PROBLEM DETAILS
Find the line with "This screenshot has width=1148, height=1057." and the line with "Given: Click the first" in the entries below; output exactly those two lines, every line between them, and no others.
***** RECORDS SUPPLIED
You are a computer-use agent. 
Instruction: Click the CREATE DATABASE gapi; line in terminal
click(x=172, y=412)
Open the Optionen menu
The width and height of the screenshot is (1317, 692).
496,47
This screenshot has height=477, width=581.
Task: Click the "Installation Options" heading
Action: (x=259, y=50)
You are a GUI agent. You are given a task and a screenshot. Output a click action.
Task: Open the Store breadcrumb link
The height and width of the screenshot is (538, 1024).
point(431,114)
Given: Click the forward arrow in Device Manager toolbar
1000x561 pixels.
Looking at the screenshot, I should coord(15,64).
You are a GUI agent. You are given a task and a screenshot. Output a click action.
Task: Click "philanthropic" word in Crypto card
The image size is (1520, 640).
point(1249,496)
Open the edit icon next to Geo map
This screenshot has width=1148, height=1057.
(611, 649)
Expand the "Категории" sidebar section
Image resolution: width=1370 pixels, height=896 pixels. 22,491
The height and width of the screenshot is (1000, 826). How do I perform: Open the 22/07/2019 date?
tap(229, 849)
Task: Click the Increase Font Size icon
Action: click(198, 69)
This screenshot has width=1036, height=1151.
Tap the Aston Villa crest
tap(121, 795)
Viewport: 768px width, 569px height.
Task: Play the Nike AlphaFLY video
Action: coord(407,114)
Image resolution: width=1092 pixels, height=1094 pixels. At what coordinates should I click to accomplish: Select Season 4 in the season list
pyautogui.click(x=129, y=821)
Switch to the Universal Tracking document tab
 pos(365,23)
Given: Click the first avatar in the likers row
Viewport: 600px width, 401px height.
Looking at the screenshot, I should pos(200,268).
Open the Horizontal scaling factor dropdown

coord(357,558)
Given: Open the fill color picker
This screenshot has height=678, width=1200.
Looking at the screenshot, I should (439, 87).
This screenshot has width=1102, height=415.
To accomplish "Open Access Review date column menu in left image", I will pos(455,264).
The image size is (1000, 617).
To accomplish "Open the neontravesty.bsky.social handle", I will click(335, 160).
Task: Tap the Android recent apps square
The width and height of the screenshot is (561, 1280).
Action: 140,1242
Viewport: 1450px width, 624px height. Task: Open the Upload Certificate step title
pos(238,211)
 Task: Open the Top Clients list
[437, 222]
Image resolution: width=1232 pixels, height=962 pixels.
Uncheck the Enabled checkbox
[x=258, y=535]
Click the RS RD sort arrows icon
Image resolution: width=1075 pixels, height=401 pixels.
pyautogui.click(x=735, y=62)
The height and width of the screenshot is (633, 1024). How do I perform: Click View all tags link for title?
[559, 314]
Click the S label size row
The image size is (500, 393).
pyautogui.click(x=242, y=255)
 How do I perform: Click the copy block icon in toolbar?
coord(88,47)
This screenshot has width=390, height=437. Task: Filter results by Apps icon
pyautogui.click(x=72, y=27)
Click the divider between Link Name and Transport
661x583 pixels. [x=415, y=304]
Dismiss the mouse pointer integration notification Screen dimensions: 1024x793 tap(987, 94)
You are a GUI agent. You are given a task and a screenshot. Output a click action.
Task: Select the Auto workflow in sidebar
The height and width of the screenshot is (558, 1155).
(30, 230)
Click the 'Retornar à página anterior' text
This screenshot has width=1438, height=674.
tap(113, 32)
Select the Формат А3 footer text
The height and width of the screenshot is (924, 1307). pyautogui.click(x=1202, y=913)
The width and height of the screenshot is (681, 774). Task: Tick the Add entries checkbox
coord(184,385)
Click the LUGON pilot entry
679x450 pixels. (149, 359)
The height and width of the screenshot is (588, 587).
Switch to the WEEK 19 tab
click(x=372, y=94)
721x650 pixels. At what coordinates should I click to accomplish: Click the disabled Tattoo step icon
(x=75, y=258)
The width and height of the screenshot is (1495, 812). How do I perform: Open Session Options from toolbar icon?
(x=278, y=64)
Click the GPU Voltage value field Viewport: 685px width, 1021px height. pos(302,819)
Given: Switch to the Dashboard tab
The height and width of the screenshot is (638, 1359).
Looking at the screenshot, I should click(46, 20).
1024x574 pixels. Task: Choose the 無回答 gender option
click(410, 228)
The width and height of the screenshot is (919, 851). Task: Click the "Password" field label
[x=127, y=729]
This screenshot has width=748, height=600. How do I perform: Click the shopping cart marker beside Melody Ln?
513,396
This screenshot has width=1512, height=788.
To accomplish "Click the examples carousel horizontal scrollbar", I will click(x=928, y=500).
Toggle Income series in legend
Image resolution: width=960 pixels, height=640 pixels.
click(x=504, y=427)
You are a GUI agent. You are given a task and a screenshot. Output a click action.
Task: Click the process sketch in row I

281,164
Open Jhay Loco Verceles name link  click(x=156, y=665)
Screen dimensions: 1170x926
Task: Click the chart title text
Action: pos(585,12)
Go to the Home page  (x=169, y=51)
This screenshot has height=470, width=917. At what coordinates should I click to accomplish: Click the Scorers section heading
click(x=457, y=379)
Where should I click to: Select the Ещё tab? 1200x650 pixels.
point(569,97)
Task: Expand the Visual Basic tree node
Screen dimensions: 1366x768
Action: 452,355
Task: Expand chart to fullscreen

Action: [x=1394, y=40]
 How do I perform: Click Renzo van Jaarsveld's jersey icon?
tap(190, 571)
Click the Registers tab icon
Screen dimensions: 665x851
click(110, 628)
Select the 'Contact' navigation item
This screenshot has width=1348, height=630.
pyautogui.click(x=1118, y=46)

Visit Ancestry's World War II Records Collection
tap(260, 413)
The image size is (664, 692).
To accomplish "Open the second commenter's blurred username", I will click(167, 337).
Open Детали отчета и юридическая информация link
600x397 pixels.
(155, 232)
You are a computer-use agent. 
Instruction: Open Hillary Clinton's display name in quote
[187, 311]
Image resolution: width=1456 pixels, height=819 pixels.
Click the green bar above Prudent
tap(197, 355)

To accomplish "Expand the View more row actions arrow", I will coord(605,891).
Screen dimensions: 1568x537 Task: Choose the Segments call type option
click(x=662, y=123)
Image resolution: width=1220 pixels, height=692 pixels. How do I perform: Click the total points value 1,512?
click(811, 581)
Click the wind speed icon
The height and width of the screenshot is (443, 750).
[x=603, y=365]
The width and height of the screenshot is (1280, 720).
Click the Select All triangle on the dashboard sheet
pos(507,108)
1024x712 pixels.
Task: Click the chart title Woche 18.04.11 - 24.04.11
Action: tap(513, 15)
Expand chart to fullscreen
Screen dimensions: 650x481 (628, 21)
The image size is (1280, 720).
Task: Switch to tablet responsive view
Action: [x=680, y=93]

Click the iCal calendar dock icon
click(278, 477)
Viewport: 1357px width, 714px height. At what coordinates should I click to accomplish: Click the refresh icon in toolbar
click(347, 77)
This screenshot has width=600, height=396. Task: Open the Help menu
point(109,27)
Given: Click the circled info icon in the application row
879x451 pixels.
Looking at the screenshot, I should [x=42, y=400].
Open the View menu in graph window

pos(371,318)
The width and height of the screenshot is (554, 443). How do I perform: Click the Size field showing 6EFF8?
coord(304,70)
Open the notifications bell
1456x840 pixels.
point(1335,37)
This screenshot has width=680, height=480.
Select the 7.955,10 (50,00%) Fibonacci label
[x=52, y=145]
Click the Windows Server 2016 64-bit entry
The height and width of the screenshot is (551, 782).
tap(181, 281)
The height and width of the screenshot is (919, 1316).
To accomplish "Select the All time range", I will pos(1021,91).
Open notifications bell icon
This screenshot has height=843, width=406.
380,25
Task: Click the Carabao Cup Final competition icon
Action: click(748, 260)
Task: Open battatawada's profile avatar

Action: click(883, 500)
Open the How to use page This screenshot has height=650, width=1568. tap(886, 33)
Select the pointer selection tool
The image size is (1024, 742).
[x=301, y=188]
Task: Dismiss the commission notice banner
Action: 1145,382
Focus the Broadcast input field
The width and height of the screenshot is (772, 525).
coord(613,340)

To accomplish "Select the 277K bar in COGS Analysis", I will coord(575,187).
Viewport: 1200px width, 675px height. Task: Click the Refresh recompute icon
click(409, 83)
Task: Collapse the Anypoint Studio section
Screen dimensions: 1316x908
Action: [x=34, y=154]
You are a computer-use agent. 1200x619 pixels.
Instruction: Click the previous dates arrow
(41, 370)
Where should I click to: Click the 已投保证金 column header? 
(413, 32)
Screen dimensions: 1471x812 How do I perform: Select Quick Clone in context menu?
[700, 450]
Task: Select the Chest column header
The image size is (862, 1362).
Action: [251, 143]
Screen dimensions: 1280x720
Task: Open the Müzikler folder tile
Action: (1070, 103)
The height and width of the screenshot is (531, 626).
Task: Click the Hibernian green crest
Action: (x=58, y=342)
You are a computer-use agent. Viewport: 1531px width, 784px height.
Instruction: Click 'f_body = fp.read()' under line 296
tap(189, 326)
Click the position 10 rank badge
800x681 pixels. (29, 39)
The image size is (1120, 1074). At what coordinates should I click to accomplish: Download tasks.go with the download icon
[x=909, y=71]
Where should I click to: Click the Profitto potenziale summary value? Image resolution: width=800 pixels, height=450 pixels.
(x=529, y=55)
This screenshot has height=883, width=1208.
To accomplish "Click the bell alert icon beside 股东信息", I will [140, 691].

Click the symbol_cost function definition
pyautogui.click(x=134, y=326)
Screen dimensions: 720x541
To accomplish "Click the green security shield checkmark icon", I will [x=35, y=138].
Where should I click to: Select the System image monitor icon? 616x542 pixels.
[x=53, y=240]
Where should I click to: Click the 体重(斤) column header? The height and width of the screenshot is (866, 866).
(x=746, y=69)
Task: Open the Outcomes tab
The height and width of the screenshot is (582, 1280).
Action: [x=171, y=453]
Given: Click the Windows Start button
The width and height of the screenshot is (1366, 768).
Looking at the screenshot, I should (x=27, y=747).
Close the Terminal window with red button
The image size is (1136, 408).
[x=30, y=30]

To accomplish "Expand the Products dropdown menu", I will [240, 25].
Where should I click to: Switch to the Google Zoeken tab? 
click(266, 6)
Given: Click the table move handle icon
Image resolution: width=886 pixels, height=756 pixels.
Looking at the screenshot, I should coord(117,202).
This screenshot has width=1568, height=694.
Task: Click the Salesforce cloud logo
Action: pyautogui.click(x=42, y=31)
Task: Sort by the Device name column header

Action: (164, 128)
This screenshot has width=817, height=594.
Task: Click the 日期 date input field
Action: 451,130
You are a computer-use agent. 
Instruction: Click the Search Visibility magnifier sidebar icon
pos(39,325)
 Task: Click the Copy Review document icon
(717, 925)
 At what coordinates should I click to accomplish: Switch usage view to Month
**********
TASK OUTPUT
This screenshot has width=1148, height=1057.
(611, 649)
Expand the "Категории" sidebar section
Image resolution: width=1370 pixels, height=896 pixels. 22,491
The height and width of the screenshot is (1000, 826). How do I perform: Open the 22/07/2019 date?
tap(229, 849)
Task: Click the Increase Font Size icon
Action: click(198, 69)
This screenshot has width=1036, height=1151.
Tap the Aston Villa crest
tap(121, 795)
Viewport: 768px width, 569px height.
Task: Play the Nike AlphaFLY video
Action: coord(407,114)
Image resolution: width=1092 pixels, height=1094 pixels. At what coordinates should I click to accomplish: Select Season 4 in the season list
pyautogui.click(x=129, y=821)
Switch to the Universal Tracking document tab
 pos(365,23)
Given: Click the first avatar in the likers row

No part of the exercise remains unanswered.